19. No doubt the alienations in those cases were for value but the decisions were not put on that ground. The decision in Sri Mahant v. Govindacharlu (1934) 68 M.L.J. 295 : 1935 M.W.N. 59, can be distinguished on the ground that there was a finding that a custom in support of the alienation in question was established and that it was a case of the office of archaka which according to Varadachariar, J., ought to be viewed differently from the office of a bare trustee. In dealing with Rajeswar Mullick v. Gopeshwar Mullick (1907) I.L.R. 35 Cal. 226, the learned Judge observes thus:
Cases where the hereditary office involves considerable beneficial interest cannot be put on the same footing as bare trusts for all purposes.

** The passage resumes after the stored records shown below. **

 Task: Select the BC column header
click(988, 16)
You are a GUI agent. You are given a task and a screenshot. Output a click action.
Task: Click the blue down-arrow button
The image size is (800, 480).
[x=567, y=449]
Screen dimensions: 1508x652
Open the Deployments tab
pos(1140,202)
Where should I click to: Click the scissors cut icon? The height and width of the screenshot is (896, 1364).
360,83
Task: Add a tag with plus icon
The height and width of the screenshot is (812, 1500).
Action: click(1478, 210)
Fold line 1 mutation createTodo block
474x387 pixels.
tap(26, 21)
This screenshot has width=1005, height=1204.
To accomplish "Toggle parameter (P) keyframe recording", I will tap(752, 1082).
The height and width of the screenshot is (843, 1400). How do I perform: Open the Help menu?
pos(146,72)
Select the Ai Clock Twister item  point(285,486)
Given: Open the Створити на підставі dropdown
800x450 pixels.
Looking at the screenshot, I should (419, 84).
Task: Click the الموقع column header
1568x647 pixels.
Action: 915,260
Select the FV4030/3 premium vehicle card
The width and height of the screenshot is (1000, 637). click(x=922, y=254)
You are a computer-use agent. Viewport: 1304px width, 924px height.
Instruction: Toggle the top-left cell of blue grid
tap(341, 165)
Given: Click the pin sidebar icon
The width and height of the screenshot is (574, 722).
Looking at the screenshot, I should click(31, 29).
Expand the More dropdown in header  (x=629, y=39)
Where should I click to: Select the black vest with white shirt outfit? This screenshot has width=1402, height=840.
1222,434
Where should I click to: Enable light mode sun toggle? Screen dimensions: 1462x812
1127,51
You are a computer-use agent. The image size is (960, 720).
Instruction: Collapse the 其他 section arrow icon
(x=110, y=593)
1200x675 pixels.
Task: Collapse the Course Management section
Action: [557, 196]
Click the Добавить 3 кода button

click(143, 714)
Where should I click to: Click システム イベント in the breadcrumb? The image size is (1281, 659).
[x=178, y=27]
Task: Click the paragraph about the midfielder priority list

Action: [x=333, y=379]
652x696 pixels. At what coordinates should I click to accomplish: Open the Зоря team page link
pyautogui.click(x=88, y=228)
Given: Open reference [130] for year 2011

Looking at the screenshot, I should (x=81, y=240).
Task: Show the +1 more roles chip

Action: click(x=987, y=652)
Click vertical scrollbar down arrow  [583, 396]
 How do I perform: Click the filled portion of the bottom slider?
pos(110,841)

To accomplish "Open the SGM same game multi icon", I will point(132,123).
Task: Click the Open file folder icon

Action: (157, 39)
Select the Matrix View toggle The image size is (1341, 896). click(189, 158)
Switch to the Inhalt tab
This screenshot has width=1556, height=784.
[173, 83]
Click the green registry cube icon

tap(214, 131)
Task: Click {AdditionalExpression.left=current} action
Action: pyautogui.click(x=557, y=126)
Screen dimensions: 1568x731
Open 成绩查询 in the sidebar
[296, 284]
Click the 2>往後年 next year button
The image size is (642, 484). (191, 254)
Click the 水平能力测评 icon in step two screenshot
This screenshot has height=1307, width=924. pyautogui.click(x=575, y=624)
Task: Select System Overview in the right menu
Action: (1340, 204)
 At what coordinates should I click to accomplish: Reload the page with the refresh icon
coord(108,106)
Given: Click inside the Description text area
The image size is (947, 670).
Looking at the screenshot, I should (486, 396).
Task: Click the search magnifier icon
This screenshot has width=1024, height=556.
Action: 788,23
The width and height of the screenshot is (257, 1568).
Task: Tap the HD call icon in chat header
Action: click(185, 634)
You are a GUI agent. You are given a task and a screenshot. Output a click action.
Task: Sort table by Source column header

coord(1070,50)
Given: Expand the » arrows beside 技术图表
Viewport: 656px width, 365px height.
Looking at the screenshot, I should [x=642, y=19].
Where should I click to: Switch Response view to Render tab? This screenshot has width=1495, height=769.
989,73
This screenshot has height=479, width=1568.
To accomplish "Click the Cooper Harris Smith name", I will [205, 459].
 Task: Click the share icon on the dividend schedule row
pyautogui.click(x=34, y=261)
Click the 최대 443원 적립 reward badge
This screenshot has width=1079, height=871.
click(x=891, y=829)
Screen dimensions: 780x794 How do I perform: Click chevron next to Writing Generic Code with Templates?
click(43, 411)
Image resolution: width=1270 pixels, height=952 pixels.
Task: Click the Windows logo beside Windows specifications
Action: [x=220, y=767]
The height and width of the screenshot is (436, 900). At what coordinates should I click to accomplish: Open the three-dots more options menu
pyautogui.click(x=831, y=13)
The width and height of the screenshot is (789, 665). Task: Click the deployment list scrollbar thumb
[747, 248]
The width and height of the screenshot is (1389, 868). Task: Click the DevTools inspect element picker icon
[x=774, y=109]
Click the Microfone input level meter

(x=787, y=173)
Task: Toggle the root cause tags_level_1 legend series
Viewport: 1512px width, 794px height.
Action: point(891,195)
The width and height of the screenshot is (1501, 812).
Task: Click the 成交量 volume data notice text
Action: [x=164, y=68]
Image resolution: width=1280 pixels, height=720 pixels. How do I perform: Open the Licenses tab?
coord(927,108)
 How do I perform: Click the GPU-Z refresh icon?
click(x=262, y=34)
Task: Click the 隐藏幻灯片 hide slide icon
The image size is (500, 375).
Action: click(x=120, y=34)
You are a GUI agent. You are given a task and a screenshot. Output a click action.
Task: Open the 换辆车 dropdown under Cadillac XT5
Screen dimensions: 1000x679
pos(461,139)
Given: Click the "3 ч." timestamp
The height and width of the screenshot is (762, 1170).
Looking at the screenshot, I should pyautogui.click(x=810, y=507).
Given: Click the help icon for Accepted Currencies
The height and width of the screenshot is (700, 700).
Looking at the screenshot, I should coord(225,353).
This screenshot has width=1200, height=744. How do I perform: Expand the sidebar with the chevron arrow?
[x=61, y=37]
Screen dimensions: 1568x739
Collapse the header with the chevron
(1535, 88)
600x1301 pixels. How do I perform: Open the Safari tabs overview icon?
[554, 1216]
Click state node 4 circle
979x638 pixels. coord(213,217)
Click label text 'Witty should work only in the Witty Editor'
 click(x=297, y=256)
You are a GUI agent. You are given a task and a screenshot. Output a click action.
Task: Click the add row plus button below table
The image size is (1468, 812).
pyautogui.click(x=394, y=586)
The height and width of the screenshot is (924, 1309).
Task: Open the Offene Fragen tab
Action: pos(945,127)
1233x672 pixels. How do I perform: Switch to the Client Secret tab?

20. The present case is a case of a bare trust. It will also be seen that Varadachariar, J., does not refer to the decision in Rajam Bhattar v. Singarammal (1918) 51 I.C. 979 : 36 M.L.J. 355, or in Muthukumaraswami Pillai v. Subbaraya Pillai : AIR1931Mad505 . It seems to me that on principle the view enunicated in Narayana v. Ranga (1891) 2 M.L.J. 19 : I.L.R. 15 Mad. 183 and followed in Rajam Bhattar v. Singarammal (1918) 51 I.C. 979 : 36 M.L.J. 355 and Muthukumaraswami Pillai v. Subbaraya Pillai : AIR1931Mad505 , is sound. I would therefore hold that an alienation or release or renunciation of an office of a trustee not for value in favour of the next or immediate heir is valid; otherwise it is invalid. In this case the renunciation was made by Pattabhirama Chetti in favour of his brother on the assumption that he was the next heir. As the renunciation was not in favour of the next heir, the widow, the release must be deemed to be invalid. I therefore reverse the decision of the lower appellate Court. I direct each party to bear his own costs throughout. Leave to appeal is refused.